Nummer: 2024D18812, datum: 2024-05-14, bijgewerkt: 2024-05-24 10:53, versie: 3

Directe link naar document (.pdf), link naar pagina op de Tweede Kamer site, officiële HTML versie (kst-28844-273).

Gerelateerde personen: Bijlagen:

Onderdeel van kamerstukdossier 28844 -273 Integriteitsbeleid openbaar bestuur en politie.

Onderdeel van zaak 2024Z08099:

Onderdeel van activiteiten:

Preview document (🔗 origineel)


Tweede Kamer der Staten-Generaal 2
Vergaderjaar 2023-2024

28 844 Integriteitsbeleid openbaar bestuur en politie

29 911 Bestrijding georganiseerde criminaliteit

Nr. 273 BRIEF VAN DE MINISTER VAN BINNENLANDSE ZAKEN EN KONINKRIJKRELATIES

Aan de Voorzitter van de Tweede Kamer der Staten-Generaal

Den Haag, 14 mei 2024

Geen land kan zonder goede bestuurders, volksvertegenwoordigers en ambtenaren. We mogen dankbaar zijn voor de toewijding die dagelijks door hen wordt getoond in dienst van onze samenleving. Als collectief moeten we de dragers van ons openbaar bestuur blijven koesteren. Hier hoort ook bij dat het ambt van decentrale politieke ambtsdrager en ambtenaar voor iedereen aantrekkelijk blijft. Om hun werk goed en veilig uit te kunnen oefenen vraagt dit de nodige ondersteuning en bescherming. Wanneer een burgemeester, raadslid of ambtenaar kwetsbaar wordt, wordt ook onze democratische rechtsstaat kwetsbaar.

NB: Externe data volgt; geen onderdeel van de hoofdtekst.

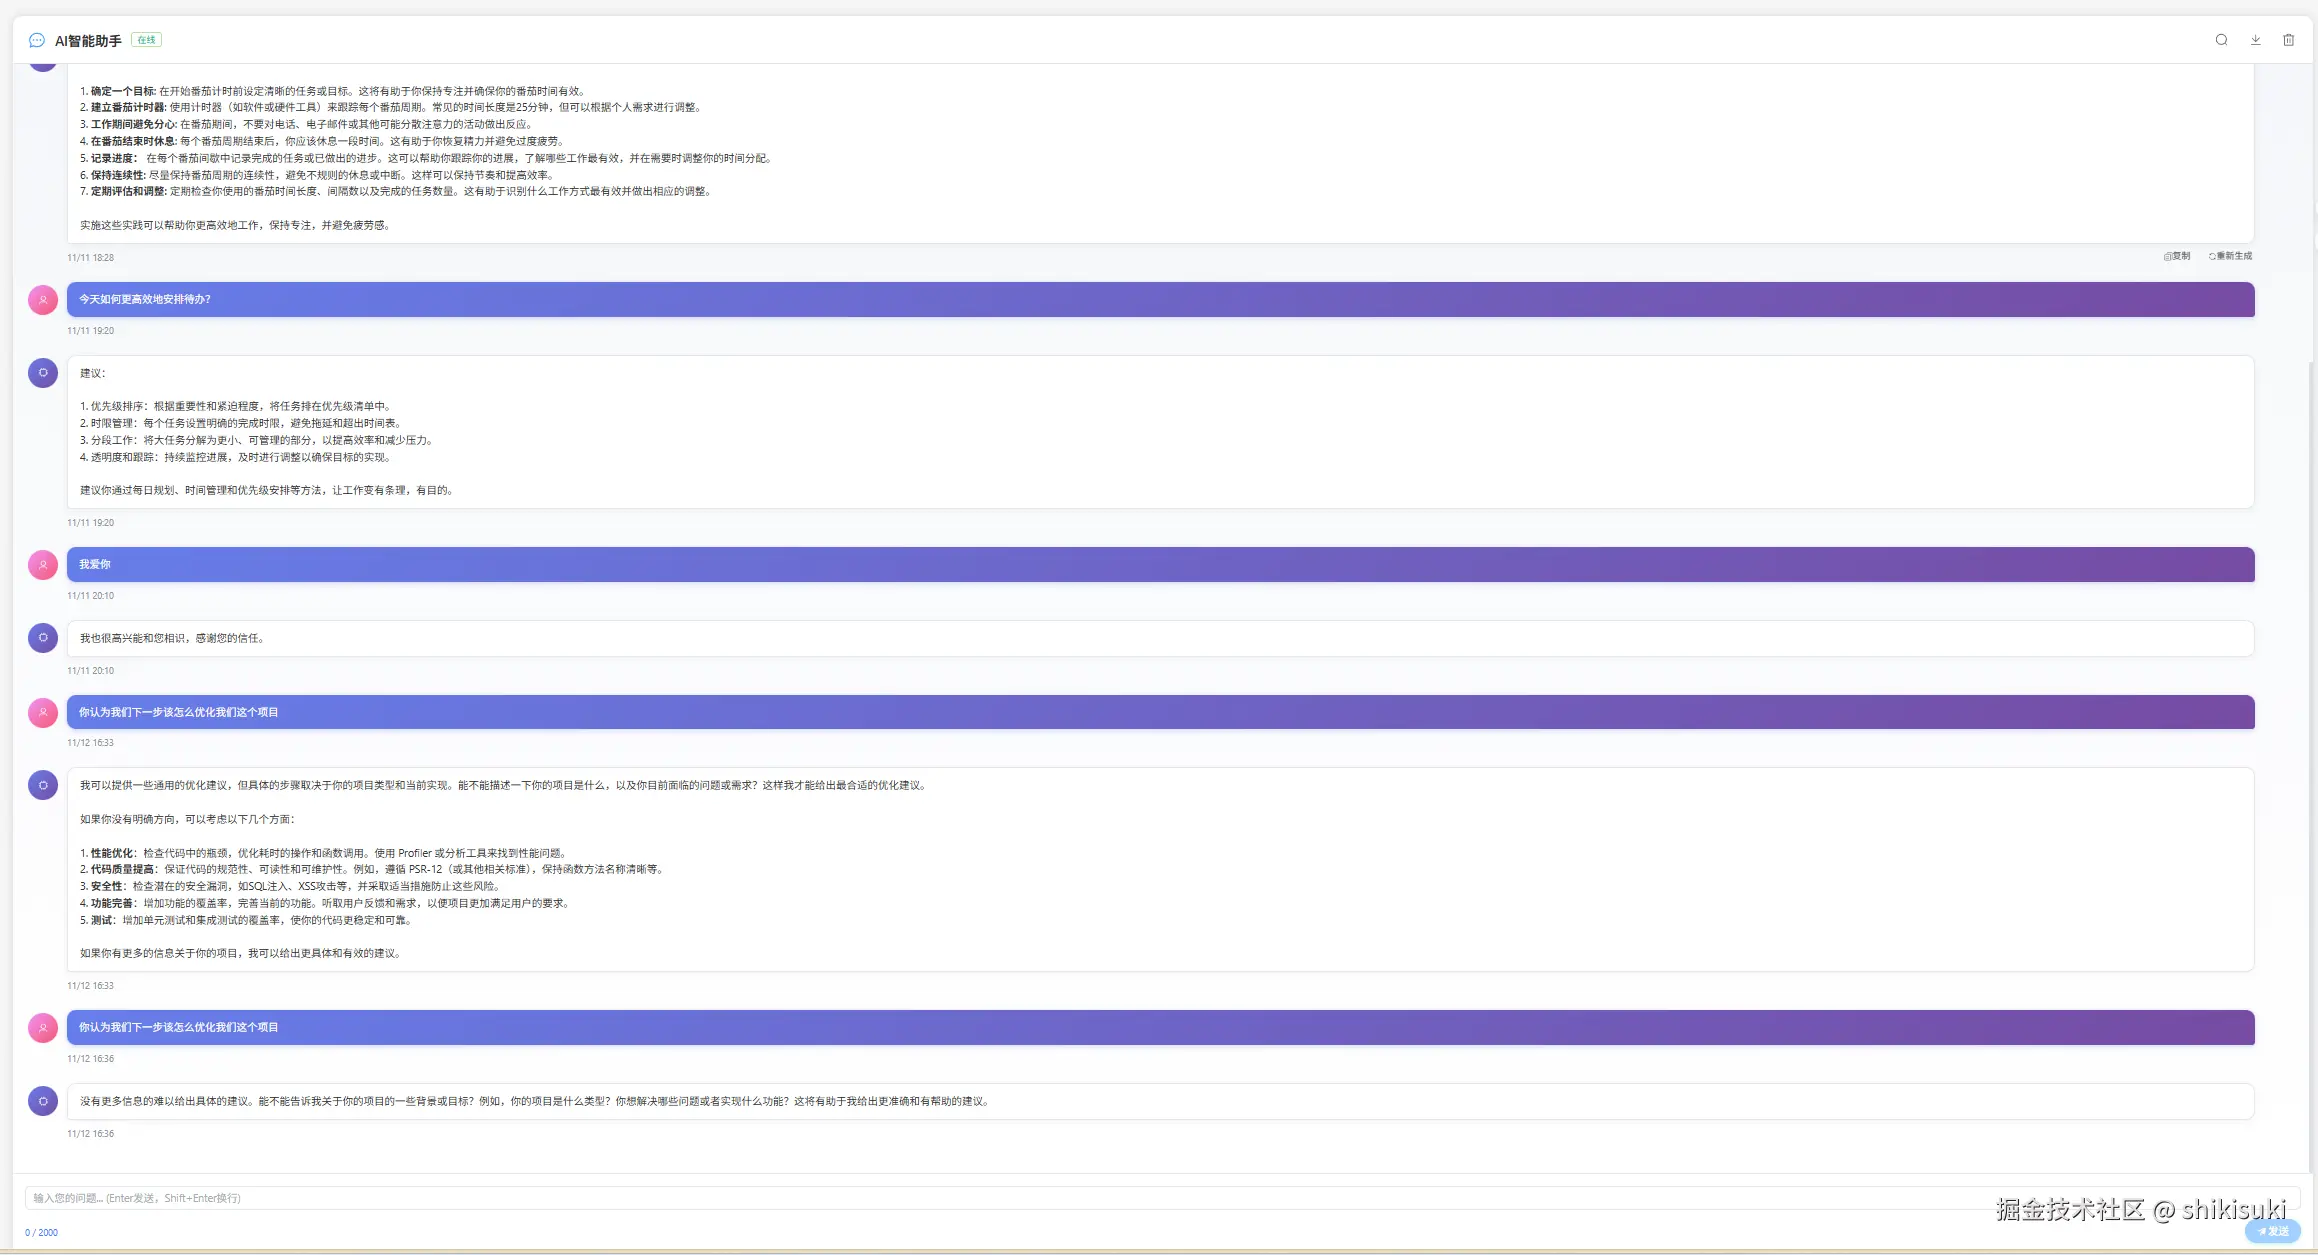Click the bot avatar beside the 建议 reply

(43, 373)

In deze voortgangsbrief informeer ik uw Kamer, mede namens de Minister van Justitie en Veiligheid (JenV), over de voortgang van het programma weerbaar bestuur en zicht op ondermijning. Hierin benoem ik wat er tot op heden is bereikt en wat er de komende periode in gang zal worden gezet op het gebied van (1) het vergroten van de veiligheid en weerbaarheid van politieke ambtsdragers, (2) de weerbaarheid van de organisatie en (3) de bestuurlijke preventie van ondermijning.

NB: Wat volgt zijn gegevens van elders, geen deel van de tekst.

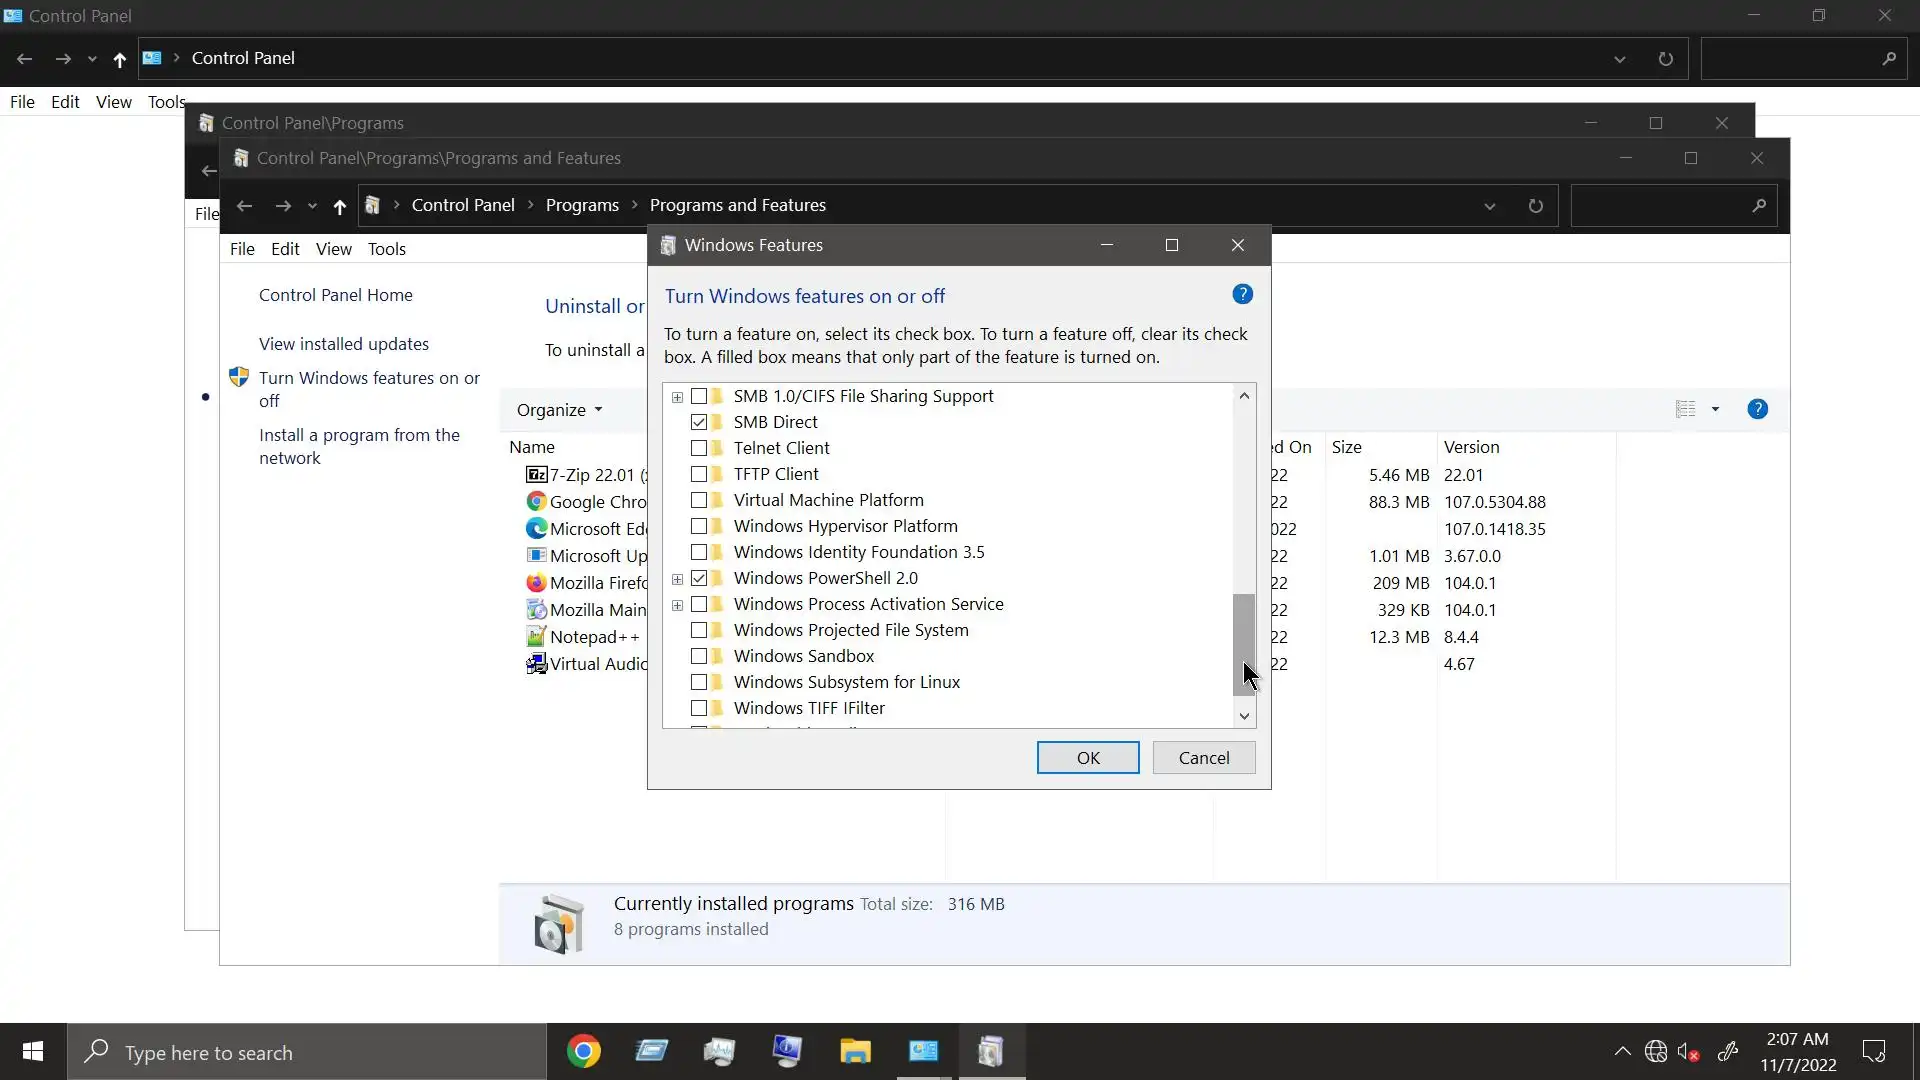This screenshot has width=1920, height=1080.
Task: Click the up arrow in Programs and Features
Action: [340, 206]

De verhouding tussen de overheid en haar inwoners staat onder druk. Dit geldt op zowel landelijk, provinciaal als lokaal niveau, zowel fysiek als online. Discussies, protesten en het uiten van ongenoegen zijn belangrijk in een democratie. De neiging om bij crises of beleidsfalen de oorzaak te zoeken in het persoonlijk falen van politici en ambtenaren, iets dat in 2022 al door de Raad van State is vastgesteld, lijkt volgens de Wetenschappelijke Raad voor Regeringsbeleid (WRR)1, sterker geworden te zijn. Deze tendensen mogen echter nooit tot agressie of intimidatie richting onze dragers van de democratie leiden. En dan heb ik het nog niet over de vormen van oneigenlijke druk vanuit de georganiseerde criminaliteit. Ook uw Kamer is betrokken bij het thema, gezien de aandacht hiervoor tijdens het Rondetafelgesprek afgelopen najaar2 en de onlangs ingediende motie door de leden Sneller en Mutluer.3

Daarom zet ik me samen met de partners binnen het Netwerk Weerbaar Bestuur, zoals het Ministerie van JenV, beroeps- en belangenverenigingen van politieke ambtsdragers, het openbaar ministerie (OM) en politie in om structureel ondersteuning te bieden aan decentrale bestuurders, volksvertegenwoordigers en ambtenaren die te maken krijgen met ondermijning en andere vormen van oneigenlijke druk. Bij de ondersteuning wordt ook aandacht gegeven aan het thuisfront.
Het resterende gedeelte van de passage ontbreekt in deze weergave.